Submitted by Gina LaRoche on Mon, 11/7/2011, 1:30pm
Last week I did not sit meditation.
Okay, I just lied.
I led a 5 minute silence before a meeting but in my mind that does not count. Therefore, last week I was a bad girl.
The week before I was good.
I did one walking meditation session and 5 sitting, I also offered metta throughout the week.
This morning I did not sit meditation. I choose instead to write in my journal and went for a 2.5 mile run. Does that count?
Yes, I wrote count. . .
Count towards what? I wonder. . .
Towards my ultimate destination – Enlightenment
Am I supposed to be counting?
Am I actually keeping an internal scorecard, day after day, week after week adding and subtracting points? Will I ever have enough points and how would I know when I had arrived at enlightenment?
Unfortunately, the popular narrative of Gautama Buddha’s life has me trapped in the belief that if I do enough of . . . of . . . I am not even sure of what? Sitting? Standing? Walking? Following the five or eight precepts?
Then I will arrive, yes arrive, at enlightenment – like I will arrive at the address I have programmed into my GPS.
I suspect that is not what the Buddha was talking about in his teachings.
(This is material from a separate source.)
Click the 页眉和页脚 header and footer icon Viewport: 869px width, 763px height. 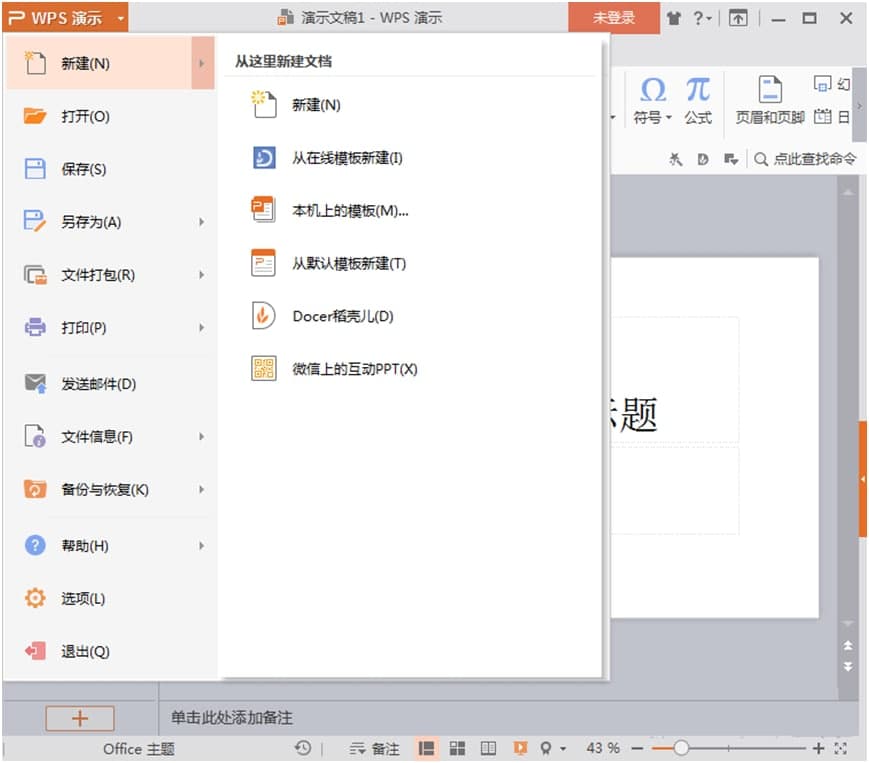tap(770, 100)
If I turn my attention toward exquisite sufficiency, a place to create my life in a context and declare that I am enough regardless of who I am, what I do or what I own. I can find a gentle place to look at my practices. If I stand in a commitment of mindfulness, peace and love – noticing breath and offering loving-kindness rather than counting my minutes, hours or steps in meditation, I may find in the space that I am enough, that I am here, and that I may indeed have found enlightenment.